- _PASSAGE PROVIDED_
^^^^^^^^

In September 2022, Ethereum successfully transitioned from its Proof of Work consensus mechanism to Proof of Stake. Dubbed ‘The Merge,’ Ethereum’s transition to Proof of Stake laid the foundation for more robust security, better scalability, and a plethora of new Ethereum staking options for investors to take advantage of.
Proof of Work, popularized by Bitcoin, is a consensus mechanism that uses hash power from cryptocurrency miners to secure transactions on the blockchain. This process requires large amounts of energy and specialized computer hardware to mine cryptocurrency.
Conversely, Proof of Stake uses locked capital to incentivize proper behavior to secure blockchains. Instead of consuming energy and computer hardware to earn cryptocurrency, Proof of Stake uses staked funds as collateral to incentivize stakers to work in the best interest of the network.
Ethereum staking works by locking funds on Ethereum’s beacon chain in exchange for staking rewards. Rewards are generated from transaction fees and token emissions, typically ranging from 3% to 5%.
Direct Ethereum staking requires significant capital (32 ETH), as well as technical knowledge and hardware requirements. By staking ETH directly, you aid in Ethereum’s decentralization and potentially earn higher rewards than from liquid staking.
Such a high barrier to entry makes it difficult for most individuals to participate in ETH staking directly. Fortunately, liquid staking services have emerged as a far more accessible alternative for ordinary users.
Liquid staking protocols use novel innovations to drastically reduce the barriers to ETH staking. With this approach, users can stake any amount of ETH to begin earning staking rewards.
The process is far less intimidating than its name suggests:
Issuing LSTs allows users to earn from ETH staking without needing to sacrifice control of their capital. Users can participate without needing to lock up capital for a predetermined amount of time. Further, those who put their LSTs to work via other DeFi protocols are able to compound their returns.
The inclusive nature of liquid staking tokens has seen the sector grow rapidly in DeFi. It’s now the largest sector of DeFi by total value locked, with over $44 billion in assets deposited to liquid staking protocols.
Ethereum staking rewards vary between protocols. However, users can generally expect to earn yields in the region of 3 - 5%.
As of May 2024, Lido’s stETH offers yields of 2.9%. Rocket Pool’s rETH currently delivers 2.8% APY. Meanwhile, Frax Finance’s sfrxETH offers 3.1% APY.
In comparison, running your own validator node generates around 3.7% APY. While this figure is substantially higher, it’s important to remember that running a node requires a 32 ETH investment. If you’re looking to earn higher staking rewards without maintaining your own validator, you may opt for a liquid staking aggregator, such as OETH.
Origin Ether (OETH) is the flagship ETH liquid staking token offered by Origin Protocol. OETH harnesses Beacon Chain staking, enhancing yield through SSV incentives and audited DeFi strategies.
Even in the face of compressing staking yield, the protocol still delivers 4% trailing 30-day APY. This means that stakers enjoy around 30% higher yield than what’s currently offered by Lido’s stETH.

^^^^^^^^

- _DATA EXTRACT_
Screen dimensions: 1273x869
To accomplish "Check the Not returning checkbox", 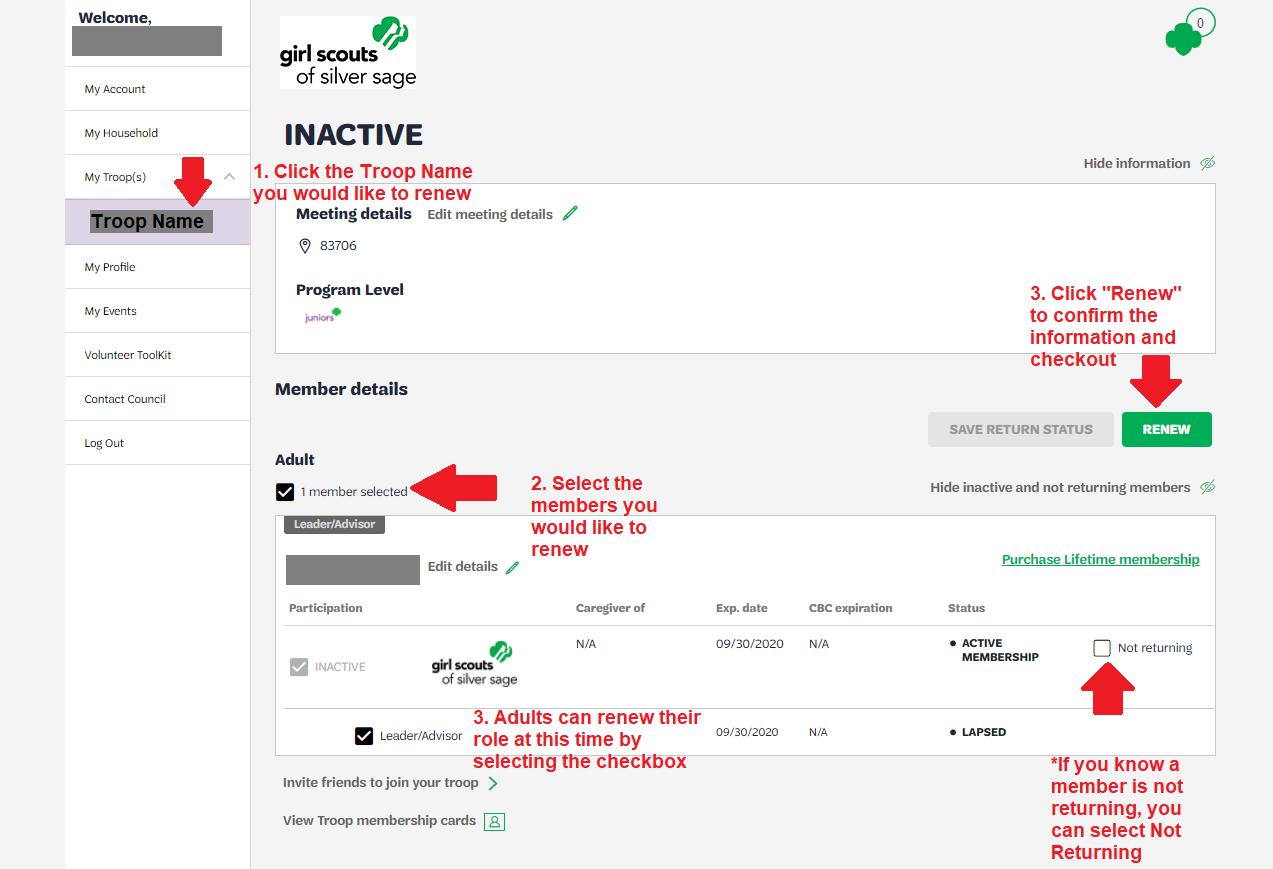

^^^^^^^^

- _TASKS TO COMPLETE_
(1) Print the stretch of the Ethereum staking text from "In comparison, running" through "such as OETH.".
(2) According to the Ethereum staking text, what APY does Rocket Pool's rETH currently deliver?
(3) Write the next part of the Ethereum staking text, picking up after its final sentence.

- _TASK RESPONSES_
(1)
In comparison, running your own validator node generates around 3.7% APY. While this figure is substantially higher, it’s important to remember that running a node requires a 32 ETH investment. If you’re looking to earn higher staking rewards without maintaining your own validator, you may opt for a liquid staking aggregator, such as OETH.

(2) 2.8% APY

(3)
OETH is fully backed by reserves of ETH, which can be tracked on the Origin Ether analytics page. Users can deposit any amount of ETH in order to mint an equivalent value of OETH, which follows the price of ETH.
Traders can use OETH like any other token, ensuring that users retain full control of their capital. OETH’s unique design also offers an impressively seamless user experience. The protocol directly disburses yield to holders’ wallets, with no manual compounding required. As a result, users enjoy time savings and avoid excessive transaction fees.
OETH is able to offer outsized APYs thanks to its meticulous strategies.
One of OETH’s primary strategies utilizes reserves to provide liquidity to pools on Curve, the largest decentralized exchange in DeFi. Supplied liquidity generates yield in the form of trading fees.
As this is executed via Convex Finance, these reserves also earn rewards tokens in the form of CVX.
By staking OGN, users receive voting and economic power in the form of xOGN. This allows holders to propose changes and vote weekly on fund allocations. At the same time, users enjoy double-digit APYs on their staked OGN.
As with any investment, staking Ethereum carries risks. It’s important to do extensive research before deciding to pursue staking.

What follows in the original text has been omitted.